Polyelectrolyte complexes (PEC) consisting of an alginate core entrapping the protein ovalbumin and the chitosan coating were prepared by the self-assembly of oppositely charged polyelectrolytes. The PEC were prepared at pH 4.0 and consisted of alginate, ovalbumin and chitosan in a concentration of 0.5, 0.5 and 0.05 mg/ml, respectively, having a particle size of around 300nm, a zeta potential of -44 mV and a protein association efficiency of 80%. The release of ovalbumin from PEC was mostly dependant on the pH of release medium and the presence of strong electrolytes contributed to higher release. Approximately 90% of the ovalbumin was released in a phosphate buffer media, pH 7.4. The release was lower in media with pH 4.0, reaching the value of app. 40% and 60% of ovalbumin released in water (pH 4.0) and NaCl solution (0.9% w/v, pH 4.0), respectively. In an acidic saline solution, pH 3.0, there was only 5% of ovalbumin release, however, increasing the pH to 6.8, approximately 70% of ovalbumin immediately released from the PEC. The PEC were freeze-dried aided by various excipients. Their efficiency on the redispersibility of the freeze-dried product was evaluated according to the mean particle diameter, polydispersity, average scattering intensity (particle concentration) and visual appearance of the PEC (Tyndal effect). In the presence of trehalose and mannitol, the aggregation and integrity of the PEC were prevented, yielding properties similar to the PEC dispersion before lyophilisation.
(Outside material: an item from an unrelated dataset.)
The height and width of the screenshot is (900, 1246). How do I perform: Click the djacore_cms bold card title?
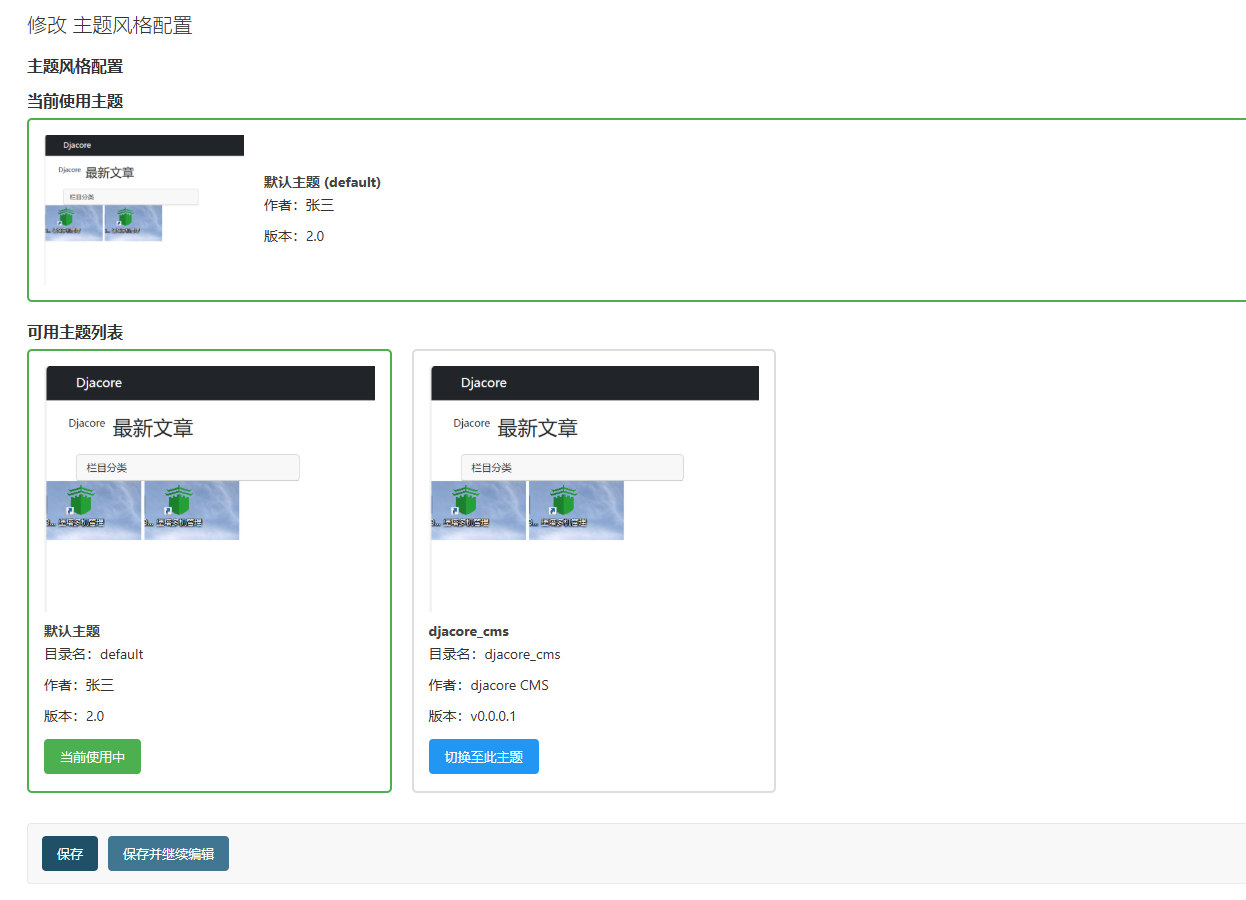pyautogui.click(x=468, y=631)
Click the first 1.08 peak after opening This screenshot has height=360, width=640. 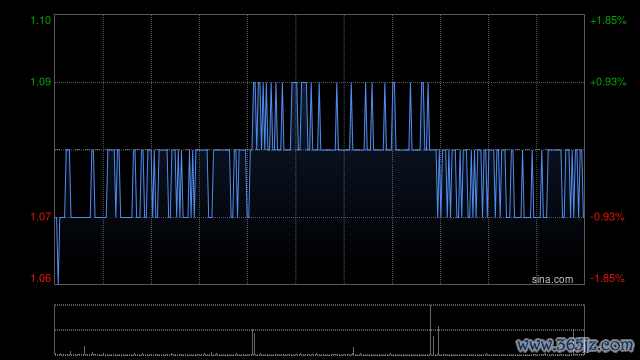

The surface hydrophobicity of the ovalbumin either free or formulated in the nanocomplexes was determined by the bis-ANS fluorescence intensity, indicating a higher surface hydrophobicity for the PEC. The mild formulation conditions, nanometre-sized particles, high protein association efficiency, pH-dependant release, and modified surface properties are promising factors towards the development of an oral delivery system for protein made by the self-assembly of oppositely charged polyelectrolytes.